[Collected data]
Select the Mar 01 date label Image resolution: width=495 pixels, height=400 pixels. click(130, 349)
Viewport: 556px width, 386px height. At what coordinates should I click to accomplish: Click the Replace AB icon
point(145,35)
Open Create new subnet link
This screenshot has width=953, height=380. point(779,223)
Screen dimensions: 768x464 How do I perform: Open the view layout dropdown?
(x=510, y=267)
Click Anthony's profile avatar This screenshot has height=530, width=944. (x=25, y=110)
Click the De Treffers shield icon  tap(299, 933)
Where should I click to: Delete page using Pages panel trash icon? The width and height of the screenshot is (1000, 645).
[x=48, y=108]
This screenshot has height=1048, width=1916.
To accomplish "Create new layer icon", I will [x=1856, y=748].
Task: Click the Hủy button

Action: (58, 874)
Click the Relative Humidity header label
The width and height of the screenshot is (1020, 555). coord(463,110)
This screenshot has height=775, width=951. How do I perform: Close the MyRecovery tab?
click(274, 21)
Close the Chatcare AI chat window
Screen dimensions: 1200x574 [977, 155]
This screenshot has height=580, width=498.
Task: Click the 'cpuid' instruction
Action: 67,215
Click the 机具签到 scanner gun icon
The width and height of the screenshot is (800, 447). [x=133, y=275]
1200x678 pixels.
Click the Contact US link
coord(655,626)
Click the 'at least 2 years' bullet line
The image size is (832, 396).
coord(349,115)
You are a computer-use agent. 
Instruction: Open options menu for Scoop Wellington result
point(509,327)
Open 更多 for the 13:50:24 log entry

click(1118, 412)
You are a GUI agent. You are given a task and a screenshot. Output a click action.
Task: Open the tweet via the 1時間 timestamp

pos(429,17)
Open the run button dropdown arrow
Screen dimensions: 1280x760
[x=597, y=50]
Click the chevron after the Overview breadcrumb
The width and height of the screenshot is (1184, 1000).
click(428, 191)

§ **Work to complete**
Only the lines with "agent" are needed; find them in the records and copy each one.

§ **Task result**
You are a computer-use agent. 
You are a GUI agent. You are given a task and a screenshot. Output a click action.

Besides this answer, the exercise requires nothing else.